Natalicio de Benito Juárez
This day () commemorates President Benito Juárez's birthday on March 21, 1806. Juárez is popularly regarded as Mexico's greatest president, who instituted the separation of Church and State in the La Reforma (Liberal Reform in Mexico). Juárez is recognized as a hero across the Americas for his resistance to European recolonization. Article 74 of the Mexican labor law (Ley Federal del Trabajo) provides that the third Monday of March (regardless the date) will be an official holiday in Mexico. As with Constitution Day, the holiday was originally celebrated every year on the same date (March 21), but the federal labor law was modified in 2005 so the holiday is always celebrated on a Monday.

Labor Day
Día del Trabajo () commemorates the Mexican workers' union movements on May 1 — specifically, the 1906 Cananea, Sonora, and the 1907 Río Blanco, Veracruz, labor unrest and repression.

Labor Day in Mexico traces its origins to the 1886 Haymarket massacre in Chicago, but the first Labor Day in Mexico was when 20,000 workers marched against President Victoriano Huerta demanding fair working conditions in 1913. In 1923, President Álvaro Obregón declared May 1 the Día del Trabajo en México, but the day was officially established by Plutarco Elías Calles in 1925.

Grito de Dolores and Aniversario de la Independencia

Grito de Dolores (on the evening of September 15) and Aniversario de la Independencia (September 16) commemorate Father Miguel Hidalgo y Costilla's Grito de Dolores — on September 16, 1810, in the village of Dolores, near Guanajuato. Hidalgo called for the end of Spanish rule in Mexico. On October 18, 1825, the Republic of Mexico officially declared September 16 its national Independence Day (Dia de la Independencia).

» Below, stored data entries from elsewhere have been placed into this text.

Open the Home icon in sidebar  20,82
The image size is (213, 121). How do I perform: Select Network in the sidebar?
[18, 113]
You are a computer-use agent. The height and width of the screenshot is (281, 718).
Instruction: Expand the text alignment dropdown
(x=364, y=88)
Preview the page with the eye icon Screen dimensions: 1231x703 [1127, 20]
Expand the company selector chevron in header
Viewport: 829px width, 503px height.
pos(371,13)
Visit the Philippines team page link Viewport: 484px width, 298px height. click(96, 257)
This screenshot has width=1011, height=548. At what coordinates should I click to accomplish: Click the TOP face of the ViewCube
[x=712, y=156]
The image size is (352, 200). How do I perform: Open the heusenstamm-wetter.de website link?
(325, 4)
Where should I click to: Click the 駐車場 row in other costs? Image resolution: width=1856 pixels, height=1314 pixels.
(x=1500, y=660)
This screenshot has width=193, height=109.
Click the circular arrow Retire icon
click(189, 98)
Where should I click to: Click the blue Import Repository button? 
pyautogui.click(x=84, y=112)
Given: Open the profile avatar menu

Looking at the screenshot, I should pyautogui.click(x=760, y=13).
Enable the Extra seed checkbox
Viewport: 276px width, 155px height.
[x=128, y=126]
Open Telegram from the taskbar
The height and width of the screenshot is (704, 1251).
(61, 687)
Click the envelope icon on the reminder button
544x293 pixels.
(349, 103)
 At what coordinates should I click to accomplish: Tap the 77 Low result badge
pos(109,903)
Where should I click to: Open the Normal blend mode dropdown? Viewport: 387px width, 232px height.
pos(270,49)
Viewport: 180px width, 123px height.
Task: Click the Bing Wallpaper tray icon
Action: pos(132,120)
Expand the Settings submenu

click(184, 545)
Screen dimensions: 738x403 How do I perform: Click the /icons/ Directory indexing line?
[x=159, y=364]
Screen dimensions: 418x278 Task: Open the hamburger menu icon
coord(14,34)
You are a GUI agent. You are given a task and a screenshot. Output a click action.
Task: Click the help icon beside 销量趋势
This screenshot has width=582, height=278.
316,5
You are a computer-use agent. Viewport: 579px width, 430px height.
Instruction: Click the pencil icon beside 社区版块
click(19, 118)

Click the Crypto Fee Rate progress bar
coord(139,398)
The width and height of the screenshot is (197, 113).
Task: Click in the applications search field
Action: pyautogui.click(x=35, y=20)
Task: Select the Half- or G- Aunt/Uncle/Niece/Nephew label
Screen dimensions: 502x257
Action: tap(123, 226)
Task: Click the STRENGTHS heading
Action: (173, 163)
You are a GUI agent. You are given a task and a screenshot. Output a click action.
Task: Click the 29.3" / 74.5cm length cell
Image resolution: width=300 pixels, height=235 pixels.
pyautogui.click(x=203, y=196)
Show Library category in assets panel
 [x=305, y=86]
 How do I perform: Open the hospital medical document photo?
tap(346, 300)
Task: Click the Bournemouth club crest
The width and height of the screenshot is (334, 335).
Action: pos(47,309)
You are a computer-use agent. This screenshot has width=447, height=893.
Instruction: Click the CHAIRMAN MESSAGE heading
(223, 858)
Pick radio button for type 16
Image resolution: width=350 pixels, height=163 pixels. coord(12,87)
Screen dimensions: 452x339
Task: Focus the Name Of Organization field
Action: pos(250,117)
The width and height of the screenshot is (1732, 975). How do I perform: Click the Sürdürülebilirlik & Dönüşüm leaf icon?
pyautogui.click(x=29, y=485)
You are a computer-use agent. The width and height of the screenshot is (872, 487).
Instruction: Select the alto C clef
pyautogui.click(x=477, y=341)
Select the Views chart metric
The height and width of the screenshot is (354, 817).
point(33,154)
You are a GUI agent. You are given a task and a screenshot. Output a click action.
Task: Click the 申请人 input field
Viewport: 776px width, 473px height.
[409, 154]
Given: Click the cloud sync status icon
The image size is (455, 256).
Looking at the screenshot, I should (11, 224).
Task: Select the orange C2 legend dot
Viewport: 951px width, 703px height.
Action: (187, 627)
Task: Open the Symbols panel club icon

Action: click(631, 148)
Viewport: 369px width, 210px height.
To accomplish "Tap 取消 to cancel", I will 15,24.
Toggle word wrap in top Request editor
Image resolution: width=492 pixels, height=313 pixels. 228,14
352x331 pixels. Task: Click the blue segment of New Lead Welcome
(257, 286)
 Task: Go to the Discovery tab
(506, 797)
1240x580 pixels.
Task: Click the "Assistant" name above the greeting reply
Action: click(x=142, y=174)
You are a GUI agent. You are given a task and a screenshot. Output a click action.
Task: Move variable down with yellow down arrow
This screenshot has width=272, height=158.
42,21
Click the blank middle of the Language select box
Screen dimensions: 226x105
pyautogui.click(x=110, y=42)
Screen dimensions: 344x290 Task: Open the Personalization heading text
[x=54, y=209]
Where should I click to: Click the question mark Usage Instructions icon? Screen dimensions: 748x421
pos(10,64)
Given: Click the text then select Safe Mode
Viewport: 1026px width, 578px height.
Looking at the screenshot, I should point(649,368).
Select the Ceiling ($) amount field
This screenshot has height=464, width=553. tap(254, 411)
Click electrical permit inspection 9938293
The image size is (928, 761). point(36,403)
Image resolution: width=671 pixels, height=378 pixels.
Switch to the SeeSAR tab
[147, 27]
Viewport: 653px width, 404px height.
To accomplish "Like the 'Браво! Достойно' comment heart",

Mexican Independence day, also referred to as Dieciséis de septiembre, is celebrated from the evening of September 15 with a re-creation of the Grito de Dolores by all executive office-holders (from the President of the Republic down to municipal presidents) and lasts through the night.

Aniversario de la Revolución

This day commemorates the Mexican Revolution which started on November 20, 1910 when Francisco I. Madero planned an uprising against dictator Porfirio Díaz's 31-year-long iron rule. Article 74 of the Mexican labor law (Ley Federal del Trabajo) provides that the third Monday of November (regardless the date) will be an official holiday in Mexico.  This was a modification of the law made in 2005, effective since 2006; before then, it was November 20 regardless of the day, and all schools gave extended holidays if the day was a Tuesday or Thursday. Although November 20 is the official day, the uprising started on different days in different parts of the country.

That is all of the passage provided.